The Club of Rome, for instance, singled out the metal Chromium as a proxy for our impending catastrophic descent into resource depletion. I am not sure why they picked Chromium to be the poster child for the fate of humanity, but why not – it is, coincidentally, thanks to a school project, my kid’s favourite element, and the subject of one of my father’s least cited papers (“Ultrasonic attenuation near the spin-flip temperature in chromium” – not throwing shade there, because that paper still has more citations than any of my work). Using various projections they produced one of the ugliest graphs you’ve ever seen to show we’re basically fucked Chromium-wise, and, by extension civilization-wise (Have you heard about that thing with Chromium? Better build your survival bunker, jus’ sayin’). I especially like the insertion of the dashed falling-of-the-cliff line in the middle of the graph that just floats there as some kind of harbinger of doom.

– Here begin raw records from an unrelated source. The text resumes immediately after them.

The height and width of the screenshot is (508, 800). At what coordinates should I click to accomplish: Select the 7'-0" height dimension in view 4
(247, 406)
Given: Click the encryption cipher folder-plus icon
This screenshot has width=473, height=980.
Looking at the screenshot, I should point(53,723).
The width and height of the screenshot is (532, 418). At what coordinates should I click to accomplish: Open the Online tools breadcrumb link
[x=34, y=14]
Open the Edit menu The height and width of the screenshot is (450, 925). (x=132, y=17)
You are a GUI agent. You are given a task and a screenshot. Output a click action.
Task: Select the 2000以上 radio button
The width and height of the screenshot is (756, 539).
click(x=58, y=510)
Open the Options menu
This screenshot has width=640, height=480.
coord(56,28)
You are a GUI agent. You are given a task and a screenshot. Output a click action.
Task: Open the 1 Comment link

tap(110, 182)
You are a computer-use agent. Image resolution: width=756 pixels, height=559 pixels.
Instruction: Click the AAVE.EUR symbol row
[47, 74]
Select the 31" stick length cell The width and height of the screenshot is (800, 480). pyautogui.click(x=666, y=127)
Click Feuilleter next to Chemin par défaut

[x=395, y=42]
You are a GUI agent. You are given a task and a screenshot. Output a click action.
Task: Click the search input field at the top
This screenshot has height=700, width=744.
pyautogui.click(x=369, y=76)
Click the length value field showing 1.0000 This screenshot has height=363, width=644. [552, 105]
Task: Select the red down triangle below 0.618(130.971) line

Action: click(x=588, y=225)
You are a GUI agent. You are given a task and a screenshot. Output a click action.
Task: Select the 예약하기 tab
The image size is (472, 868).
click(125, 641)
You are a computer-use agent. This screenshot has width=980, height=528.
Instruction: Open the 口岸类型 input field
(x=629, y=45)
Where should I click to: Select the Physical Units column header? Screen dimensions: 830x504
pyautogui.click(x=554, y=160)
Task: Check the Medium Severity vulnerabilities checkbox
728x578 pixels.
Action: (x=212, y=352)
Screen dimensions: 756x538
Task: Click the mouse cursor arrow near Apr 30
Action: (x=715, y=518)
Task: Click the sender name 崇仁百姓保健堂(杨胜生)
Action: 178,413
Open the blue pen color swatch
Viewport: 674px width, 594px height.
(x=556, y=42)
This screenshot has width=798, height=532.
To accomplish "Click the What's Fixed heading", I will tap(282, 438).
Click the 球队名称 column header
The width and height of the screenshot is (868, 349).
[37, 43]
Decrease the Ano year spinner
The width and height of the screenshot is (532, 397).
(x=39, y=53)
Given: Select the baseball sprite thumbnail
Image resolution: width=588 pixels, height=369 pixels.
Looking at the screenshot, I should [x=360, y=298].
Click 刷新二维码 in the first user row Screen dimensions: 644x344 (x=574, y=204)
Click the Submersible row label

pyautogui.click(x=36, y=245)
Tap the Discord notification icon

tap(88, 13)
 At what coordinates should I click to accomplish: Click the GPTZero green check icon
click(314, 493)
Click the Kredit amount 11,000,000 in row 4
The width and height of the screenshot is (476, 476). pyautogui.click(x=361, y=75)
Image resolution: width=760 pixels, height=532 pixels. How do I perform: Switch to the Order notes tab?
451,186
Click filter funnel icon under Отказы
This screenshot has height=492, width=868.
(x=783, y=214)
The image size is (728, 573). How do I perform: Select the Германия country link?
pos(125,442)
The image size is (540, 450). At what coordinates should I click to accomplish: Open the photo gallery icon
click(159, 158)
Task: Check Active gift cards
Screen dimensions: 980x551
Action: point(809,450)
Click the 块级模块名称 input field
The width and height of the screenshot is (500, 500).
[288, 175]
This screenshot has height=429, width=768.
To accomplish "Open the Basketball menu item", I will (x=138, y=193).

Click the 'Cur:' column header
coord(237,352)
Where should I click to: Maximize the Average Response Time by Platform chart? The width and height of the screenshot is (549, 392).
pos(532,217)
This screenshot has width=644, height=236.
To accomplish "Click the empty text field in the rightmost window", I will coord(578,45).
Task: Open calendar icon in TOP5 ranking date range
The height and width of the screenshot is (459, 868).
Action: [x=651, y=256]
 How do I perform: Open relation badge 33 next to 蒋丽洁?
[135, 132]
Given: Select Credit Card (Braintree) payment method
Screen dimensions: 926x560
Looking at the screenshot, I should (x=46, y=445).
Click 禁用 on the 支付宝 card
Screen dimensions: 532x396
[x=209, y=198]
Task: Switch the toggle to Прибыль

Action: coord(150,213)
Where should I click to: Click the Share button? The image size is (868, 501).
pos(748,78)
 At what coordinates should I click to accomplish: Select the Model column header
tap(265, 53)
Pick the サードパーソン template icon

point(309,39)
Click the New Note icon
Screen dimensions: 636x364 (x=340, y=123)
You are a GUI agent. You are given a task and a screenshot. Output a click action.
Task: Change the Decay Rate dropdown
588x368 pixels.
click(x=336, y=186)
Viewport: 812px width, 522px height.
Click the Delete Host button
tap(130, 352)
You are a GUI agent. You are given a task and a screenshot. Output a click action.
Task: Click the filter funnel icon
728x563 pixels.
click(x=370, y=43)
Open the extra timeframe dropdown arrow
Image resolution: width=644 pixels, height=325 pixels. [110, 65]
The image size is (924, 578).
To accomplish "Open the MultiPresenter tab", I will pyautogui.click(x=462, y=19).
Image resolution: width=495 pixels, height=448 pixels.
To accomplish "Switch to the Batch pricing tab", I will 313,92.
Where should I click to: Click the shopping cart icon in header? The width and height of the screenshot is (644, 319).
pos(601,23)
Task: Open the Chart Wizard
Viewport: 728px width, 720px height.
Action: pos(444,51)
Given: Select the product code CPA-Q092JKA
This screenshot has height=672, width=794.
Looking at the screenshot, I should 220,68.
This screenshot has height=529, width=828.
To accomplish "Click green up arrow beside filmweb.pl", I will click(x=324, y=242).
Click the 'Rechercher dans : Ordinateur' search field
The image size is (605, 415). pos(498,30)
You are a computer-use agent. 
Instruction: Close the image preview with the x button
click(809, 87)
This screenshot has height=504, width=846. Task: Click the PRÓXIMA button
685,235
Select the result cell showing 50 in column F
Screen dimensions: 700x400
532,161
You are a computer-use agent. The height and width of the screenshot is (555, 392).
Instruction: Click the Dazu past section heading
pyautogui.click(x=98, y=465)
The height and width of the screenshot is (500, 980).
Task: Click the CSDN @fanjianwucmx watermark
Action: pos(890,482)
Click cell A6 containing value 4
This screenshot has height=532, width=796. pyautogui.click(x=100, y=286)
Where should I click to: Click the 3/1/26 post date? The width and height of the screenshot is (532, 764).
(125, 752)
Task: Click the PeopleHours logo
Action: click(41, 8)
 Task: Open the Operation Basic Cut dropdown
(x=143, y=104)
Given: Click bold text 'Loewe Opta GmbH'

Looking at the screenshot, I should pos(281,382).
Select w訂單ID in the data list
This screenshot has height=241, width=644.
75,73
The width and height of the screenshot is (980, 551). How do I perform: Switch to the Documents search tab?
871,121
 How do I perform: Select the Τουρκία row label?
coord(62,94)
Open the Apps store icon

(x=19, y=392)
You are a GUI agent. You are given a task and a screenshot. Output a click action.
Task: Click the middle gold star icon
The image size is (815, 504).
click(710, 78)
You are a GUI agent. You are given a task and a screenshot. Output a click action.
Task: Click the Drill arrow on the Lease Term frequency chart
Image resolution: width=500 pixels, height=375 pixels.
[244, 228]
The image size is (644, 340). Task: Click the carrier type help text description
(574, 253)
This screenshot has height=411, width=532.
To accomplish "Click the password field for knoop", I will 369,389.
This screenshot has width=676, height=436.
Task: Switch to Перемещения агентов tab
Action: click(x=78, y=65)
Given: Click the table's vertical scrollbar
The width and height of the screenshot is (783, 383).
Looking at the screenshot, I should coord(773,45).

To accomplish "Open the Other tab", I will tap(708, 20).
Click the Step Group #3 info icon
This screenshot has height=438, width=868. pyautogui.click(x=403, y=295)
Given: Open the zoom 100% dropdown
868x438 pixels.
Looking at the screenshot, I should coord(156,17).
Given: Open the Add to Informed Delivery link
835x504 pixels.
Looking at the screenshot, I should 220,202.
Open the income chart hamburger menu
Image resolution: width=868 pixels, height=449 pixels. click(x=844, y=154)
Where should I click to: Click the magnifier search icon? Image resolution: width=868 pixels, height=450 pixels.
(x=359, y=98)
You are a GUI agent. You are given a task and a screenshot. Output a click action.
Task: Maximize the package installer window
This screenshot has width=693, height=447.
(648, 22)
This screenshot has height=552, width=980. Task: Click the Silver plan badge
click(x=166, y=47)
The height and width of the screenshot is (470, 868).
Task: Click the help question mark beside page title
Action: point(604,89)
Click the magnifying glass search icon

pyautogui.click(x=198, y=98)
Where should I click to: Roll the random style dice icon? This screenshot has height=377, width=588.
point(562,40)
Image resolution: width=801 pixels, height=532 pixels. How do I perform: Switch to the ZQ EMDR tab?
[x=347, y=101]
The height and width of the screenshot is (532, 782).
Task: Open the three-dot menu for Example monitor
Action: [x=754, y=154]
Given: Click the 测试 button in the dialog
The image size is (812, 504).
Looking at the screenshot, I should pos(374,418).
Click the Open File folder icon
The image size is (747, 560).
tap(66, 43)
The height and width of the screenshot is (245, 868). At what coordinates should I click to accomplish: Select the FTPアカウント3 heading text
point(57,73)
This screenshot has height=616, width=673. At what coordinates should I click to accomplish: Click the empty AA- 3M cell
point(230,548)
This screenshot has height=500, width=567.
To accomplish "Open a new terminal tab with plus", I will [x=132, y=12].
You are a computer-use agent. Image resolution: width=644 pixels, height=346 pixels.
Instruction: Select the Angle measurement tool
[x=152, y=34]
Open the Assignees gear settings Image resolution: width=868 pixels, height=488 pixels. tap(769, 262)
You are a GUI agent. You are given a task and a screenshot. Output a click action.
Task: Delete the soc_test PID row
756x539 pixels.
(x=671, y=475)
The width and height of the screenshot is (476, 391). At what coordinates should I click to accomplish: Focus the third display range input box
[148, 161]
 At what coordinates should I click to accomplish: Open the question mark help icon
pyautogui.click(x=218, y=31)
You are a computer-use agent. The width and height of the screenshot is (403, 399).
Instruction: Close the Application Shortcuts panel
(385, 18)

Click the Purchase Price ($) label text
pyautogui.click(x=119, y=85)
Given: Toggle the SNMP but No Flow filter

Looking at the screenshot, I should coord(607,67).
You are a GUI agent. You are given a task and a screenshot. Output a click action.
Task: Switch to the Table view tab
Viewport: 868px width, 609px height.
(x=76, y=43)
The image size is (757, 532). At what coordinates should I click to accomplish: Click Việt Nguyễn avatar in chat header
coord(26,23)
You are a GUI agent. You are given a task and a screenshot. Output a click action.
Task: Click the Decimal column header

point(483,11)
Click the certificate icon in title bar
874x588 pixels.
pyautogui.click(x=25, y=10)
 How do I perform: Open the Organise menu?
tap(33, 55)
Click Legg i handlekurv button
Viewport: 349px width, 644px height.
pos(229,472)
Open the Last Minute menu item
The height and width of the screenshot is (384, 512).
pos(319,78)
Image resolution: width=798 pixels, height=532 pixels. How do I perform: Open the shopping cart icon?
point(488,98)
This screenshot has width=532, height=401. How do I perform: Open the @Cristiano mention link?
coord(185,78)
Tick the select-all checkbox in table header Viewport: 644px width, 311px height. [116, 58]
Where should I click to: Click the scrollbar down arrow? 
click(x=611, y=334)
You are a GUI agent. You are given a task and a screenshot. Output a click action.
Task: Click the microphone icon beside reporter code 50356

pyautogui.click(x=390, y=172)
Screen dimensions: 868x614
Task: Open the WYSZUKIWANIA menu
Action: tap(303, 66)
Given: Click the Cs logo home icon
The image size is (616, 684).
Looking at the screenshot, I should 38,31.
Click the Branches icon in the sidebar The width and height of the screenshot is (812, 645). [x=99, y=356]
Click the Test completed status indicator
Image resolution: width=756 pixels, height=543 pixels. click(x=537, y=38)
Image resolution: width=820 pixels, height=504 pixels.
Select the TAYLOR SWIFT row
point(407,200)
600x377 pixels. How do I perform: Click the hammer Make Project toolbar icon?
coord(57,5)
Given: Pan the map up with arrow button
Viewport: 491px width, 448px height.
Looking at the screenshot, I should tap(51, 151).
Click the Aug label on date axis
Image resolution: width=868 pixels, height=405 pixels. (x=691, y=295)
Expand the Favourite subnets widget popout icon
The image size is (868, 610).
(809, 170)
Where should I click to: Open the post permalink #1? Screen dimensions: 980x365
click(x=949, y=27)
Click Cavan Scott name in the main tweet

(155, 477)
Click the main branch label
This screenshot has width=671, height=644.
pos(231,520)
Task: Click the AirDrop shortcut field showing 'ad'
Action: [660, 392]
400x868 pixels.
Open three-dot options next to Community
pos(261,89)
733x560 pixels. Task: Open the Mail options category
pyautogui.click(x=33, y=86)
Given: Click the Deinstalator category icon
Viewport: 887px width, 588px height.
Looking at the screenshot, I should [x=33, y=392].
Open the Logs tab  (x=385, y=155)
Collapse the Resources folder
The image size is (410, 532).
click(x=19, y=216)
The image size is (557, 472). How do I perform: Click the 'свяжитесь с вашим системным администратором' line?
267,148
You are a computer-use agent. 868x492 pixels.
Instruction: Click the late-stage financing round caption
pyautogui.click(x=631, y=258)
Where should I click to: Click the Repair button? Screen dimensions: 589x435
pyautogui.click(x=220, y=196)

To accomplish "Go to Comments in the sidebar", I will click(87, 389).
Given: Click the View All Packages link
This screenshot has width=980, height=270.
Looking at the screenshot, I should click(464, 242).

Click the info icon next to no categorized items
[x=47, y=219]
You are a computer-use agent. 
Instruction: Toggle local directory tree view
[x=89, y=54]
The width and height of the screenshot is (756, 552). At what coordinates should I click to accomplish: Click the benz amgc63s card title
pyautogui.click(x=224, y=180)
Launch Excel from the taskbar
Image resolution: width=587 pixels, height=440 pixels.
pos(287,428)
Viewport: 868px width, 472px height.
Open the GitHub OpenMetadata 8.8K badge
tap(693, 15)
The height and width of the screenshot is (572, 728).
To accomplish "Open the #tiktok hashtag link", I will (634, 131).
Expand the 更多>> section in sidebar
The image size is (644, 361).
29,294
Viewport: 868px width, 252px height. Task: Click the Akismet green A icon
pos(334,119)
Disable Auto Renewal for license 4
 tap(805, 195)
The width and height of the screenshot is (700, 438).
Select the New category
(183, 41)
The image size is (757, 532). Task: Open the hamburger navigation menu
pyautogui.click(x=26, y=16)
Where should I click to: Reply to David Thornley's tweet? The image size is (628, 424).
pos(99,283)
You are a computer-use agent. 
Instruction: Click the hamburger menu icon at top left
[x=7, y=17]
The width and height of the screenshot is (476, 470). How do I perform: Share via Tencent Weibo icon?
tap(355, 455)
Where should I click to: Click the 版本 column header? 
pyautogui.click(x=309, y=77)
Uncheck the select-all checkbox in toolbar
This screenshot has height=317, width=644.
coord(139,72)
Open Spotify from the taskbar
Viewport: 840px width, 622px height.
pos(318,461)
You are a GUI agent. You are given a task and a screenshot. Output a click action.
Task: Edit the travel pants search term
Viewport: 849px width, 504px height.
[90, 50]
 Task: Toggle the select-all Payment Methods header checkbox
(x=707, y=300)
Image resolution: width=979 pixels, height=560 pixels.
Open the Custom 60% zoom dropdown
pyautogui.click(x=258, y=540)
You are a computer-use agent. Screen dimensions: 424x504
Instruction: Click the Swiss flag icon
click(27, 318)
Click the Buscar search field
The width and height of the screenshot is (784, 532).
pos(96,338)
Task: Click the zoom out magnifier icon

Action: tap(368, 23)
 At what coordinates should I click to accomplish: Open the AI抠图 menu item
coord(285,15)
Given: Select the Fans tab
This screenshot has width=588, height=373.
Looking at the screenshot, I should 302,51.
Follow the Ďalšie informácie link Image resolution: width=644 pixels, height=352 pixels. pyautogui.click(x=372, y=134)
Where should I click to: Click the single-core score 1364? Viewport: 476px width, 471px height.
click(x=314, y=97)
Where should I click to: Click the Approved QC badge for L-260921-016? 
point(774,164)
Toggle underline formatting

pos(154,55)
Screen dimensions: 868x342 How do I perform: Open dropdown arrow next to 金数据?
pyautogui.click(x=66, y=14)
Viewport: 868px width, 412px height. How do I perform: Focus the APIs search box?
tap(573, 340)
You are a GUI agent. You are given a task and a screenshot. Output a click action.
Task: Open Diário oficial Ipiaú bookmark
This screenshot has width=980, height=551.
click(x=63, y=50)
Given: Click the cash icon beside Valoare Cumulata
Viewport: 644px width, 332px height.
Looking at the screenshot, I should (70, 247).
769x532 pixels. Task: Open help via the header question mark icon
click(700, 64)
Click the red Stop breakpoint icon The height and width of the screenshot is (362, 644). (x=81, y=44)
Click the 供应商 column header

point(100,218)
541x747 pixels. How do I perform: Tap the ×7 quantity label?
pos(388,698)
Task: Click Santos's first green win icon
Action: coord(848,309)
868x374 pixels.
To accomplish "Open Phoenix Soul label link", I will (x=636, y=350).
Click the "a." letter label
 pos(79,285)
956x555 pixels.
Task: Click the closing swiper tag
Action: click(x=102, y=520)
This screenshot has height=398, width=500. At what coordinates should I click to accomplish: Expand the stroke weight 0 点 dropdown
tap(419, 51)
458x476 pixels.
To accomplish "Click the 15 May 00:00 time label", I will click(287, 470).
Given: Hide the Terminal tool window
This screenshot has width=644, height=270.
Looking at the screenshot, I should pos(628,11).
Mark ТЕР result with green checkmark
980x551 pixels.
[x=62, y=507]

The message was clear: too many of us are consuming too much, too quickly so we need to figure out a way to stop before the system collapses. Indeed, the Club of Rome folks warned that by the 22nd century we’d see a period of rapid, chaotic population decline, triggered by the sudden unavailability of food and other critical resources (I mean, we’ll be fresh out of Chromium by 2150). Like Ehrlich, they also saw population explosion as the primary worry, and thus argued for the immediate implementation of aggressive family planning measures to manage human reproduction. And I’ll simply note, by way of pointing to the larger effect of these concerns, that China’s One Child Policy was introduced in … 1979.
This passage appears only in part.